History is littered with examples of companies burying their passion under process and people then losing their way as a consequence. Just look at what happened to Apple when Steve Jobs left in the mid-80s.
A good leader knows how to find their voice.
A leader knows they are part of the puzzle, not the only piece.
In any business, large or small, every aspect has to be fit for purpose in order to maximise the chances of success – whatever ‘success’ means. As a small business grows, if often feels a pressure to adopt the practices of larger, more established organisations. There is a deep rooted psychological link between ‘process’ and ‘professionalism’ which, if misguided, can have a negative impact on how included and valued people feel.
And so, this is where things get tricky. Energy is controllable, be that negatively or positively. The tricky part comes when a company understands they could be doing better and proactively hunt new thinking.
We are all short of time. This makes innovation, evaluating the whole causations, more difficult to deliver, so companies re-write their values. They gather people in a room or on a call and tell them their new values. The people listen, shrug and go back to their work.
Changing words on a poster does not equate to changing behaviours and certainly doesn’t change how employees feel, that’s why we have phrases like ‘actions speak louder than words’.

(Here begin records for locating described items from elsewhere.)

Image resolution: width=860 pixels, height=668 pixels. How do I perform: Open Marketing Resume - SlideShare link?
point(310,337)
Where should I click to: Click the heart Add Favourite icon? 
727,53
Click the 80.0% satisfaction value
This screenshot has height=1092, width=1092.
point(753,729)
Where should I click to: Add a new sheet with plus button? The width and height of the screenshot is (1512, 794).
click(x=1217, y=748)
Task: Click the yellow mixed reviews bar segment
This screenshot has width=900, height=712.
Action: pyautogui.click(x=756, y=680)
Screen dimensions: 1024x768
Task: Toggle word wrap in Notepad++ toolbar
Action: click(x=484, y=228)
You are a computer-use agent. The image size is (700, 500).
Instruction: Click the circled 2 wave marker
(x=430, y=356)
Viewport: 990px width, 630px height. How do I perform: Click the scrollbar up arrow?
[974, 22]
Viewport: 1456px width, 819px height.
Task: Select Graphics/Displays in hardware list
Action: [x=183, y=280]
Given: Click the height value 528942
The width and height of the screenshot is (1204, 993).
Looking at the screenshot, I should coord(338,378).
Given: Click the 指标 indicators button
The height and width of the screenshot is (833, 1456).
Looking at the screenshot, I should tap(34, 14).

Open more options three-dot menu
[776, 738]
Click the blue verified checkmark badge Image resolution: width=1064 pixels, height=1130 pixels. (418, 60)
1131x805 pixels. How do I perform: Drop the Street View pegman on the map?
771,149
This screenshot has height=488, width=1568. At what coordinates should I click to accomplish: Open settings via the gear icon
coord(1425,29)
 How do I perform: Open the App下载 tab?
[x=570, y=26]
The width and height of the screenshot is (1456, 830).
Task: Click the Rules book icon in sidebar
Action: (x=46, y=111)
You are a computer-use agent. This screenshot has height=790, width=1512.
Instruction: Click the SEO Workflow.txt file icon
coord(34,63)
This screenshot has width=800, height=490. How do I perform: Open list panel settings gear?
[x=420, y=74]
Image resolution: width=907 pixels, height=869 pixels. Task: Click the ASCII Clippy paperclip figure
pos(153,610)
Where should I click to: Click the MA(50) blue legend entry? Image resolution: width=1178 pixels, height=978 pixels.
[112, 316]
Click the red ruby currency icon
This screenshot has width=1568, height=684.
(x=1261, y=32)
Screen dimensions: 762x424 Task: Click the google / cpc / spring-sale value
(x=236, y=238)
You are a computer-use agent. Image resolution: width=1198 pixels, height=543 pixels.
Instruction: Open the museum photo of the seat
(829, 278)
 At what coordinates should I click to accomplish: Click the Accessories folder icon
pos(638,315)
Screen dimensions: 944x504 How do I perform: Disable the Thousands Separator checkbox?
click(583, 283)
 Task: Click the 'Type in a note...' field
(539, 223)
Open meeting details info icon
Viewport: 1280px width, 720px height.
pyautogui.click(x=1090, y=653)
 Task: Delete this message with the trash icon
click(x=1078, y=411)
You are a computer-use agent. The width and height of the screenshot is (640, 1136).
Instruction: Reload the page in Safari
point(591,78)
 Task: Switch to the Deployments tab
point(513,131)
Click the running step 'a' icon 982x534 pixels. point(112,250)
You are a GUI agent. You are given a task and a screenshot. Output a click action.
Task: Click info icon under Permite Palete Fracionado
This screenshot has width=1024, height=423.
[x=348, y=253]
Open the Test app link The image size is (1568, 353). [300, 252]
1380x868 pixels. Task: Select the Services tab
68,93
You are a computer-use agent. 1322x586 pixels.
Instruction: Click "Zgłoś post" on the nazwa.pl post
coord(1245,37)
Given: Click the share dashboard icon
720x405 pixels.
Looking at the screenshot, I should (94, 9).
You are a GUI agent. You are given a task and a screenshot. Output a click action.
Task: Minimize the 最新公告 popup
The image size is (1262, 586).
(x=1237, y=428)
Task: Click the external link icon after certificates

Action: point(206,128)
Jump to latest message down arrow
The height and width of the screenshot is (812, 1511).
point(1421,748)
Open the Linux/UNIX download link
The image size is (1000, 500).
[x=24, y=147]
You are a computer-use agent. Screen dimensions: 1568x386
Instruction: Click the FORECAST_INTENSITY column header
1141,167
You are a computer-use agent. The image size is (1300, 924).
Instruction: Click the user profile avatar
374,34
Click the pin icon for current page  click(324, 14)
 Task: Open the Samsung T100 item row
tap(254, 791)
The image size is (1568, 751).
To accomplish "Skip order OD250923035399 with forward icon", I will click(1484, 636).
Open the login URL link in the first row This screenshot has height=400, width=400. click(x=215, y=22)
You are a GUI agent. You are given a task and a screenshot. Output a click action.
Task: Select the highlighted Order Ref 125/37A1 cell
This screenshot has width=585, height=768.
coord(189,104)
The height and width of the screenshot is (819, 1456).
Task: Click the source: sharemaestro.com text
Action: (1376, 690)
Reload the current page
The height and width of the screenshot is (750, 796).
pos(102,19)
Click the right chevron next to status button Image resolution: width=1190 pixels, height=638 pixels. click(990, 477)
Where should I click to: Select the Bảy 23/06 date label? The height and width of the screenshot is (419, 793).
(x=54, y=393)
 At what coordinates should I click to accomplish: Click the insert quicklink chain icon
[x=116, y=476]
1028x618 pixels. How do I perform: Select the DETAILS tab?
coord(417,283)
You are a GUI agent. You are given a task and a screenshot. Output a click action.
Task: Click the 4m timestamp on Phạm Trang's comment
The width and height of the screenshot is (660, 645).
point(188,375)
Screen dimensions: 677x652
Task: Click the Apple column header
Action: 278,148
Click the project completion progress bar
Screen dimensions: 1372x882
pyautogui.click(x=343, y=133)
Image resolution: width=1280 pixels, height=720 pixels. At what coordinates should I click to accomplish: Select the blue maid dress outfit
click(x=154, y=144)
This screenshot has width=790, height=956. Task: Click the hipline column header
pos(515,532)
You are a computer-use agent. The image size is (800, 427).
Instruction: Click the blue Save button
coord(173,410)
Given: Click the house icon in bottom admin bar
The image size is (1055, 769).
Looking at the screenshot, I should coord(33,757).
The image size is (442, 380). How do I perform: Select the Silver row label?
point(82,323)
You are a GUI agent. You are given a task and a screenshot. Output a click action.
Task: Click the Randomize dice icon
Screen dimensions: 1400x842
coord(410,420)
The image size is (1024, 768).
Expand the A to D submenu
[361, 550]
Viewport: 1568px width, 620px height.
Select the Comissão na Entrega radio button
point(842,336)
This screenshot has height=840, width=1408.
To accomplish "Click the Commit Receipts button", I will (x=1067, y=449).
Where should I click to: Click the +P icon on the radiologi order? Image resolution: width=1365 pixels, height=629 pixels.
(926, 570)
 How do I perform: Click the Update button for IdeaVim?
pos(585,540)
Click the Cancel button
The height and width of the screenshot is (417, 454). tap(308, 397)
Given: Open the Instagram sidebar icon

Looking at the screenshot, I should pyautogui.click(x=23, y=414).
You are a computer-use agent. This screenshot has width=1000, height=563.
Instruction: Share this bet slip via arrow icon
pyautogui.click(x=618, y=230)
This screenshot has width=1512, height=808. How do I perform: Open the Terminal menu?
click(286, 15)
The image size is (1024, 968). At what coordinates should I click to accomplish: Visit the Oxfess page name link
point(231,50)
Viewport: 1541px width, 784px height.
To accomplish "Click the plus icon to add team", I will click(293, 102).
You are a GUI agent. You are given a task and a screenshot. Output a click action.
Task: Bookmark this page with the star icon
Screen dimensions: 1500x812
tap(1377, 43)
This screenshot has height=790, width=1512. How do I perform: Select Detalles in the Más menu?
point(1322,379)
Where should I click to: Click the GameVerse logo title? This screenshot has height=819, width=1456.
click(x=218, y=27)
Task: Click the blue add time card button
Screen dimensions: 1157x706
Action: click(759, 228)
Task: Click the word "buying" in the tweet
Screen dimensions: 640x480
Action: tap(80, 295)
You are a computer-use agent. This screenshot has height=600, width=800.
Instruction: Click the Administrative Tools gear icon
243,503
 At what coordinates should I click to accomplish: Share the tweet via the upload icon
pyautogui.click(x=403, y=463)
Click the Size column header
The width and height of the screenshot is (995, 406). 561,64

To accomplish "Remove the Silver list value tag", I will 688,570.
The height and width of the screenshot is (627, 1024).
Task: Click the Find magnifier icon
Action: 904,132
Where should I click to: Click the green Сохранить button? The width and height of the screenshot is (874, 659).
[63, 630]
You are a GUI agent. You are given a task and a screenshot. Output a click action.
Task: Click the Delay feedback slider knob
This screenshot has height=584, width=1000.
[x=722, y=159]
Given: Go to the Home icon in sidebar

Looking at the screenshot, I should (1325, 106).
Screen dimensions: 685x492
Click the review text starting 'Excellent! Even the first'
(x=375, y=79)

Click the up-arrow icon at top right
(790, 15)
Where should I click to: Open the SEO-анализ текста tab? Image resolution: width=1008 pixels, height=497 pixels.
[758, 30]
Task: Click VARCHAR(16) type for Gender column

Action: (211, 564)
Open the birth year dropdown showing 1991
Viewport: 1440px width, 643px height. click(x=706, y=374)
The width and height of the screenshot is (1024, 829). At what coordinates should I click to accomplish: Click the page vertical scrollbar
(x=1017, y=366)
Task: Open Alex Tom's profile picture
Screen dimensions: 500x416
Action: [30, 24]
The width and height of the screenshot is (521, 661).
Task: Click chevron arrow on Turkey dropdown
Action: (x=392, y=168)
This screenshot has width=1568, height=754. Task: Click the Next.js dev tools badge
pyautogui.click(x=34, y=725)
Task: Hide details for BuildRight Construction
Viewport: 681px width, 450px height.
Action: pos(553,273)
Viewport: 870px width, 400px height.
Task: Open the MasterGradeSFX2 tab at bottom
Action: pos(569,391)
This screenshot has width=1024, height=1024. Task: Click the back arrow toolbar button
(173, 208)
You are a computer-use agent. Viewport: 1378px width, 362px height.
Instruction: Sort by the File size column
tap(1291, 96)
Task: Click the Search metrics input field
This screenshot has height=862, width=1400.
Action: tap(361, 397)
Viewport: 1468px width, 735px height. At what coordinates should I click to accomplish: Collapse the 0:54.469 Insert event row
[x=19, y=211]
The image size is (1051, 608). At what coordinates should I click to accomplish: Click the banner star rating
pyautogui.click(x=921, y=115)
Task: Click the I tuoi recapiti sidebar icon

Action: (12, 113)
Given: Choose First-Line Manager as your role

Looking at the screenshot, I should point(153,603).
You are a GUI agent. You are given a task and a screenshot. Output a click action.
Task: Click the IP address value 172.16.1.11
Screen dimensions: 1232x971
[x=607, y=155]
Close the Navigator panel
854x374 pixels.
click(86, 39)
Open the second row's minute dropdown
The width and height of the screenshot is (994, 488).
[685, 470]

Remember finding your voice is about harnessing the energy of the workplace. If an individual does not understand their purpose and value, or does not feel that their voice matters then they will not contribute to creating that positive energy. You can’t just rewrite the values and hope for the best.
We have an increasing amount of information coming at us from all angles, with so many touch points to enable change, so it needs just that - many touch points, coordinated, conscious and starting with the individual.
Find your voice works on every level. An organisation and the teams within it have one common denominator - human beings. How well does your environment lend itself to tapping into this natural energy source we all have?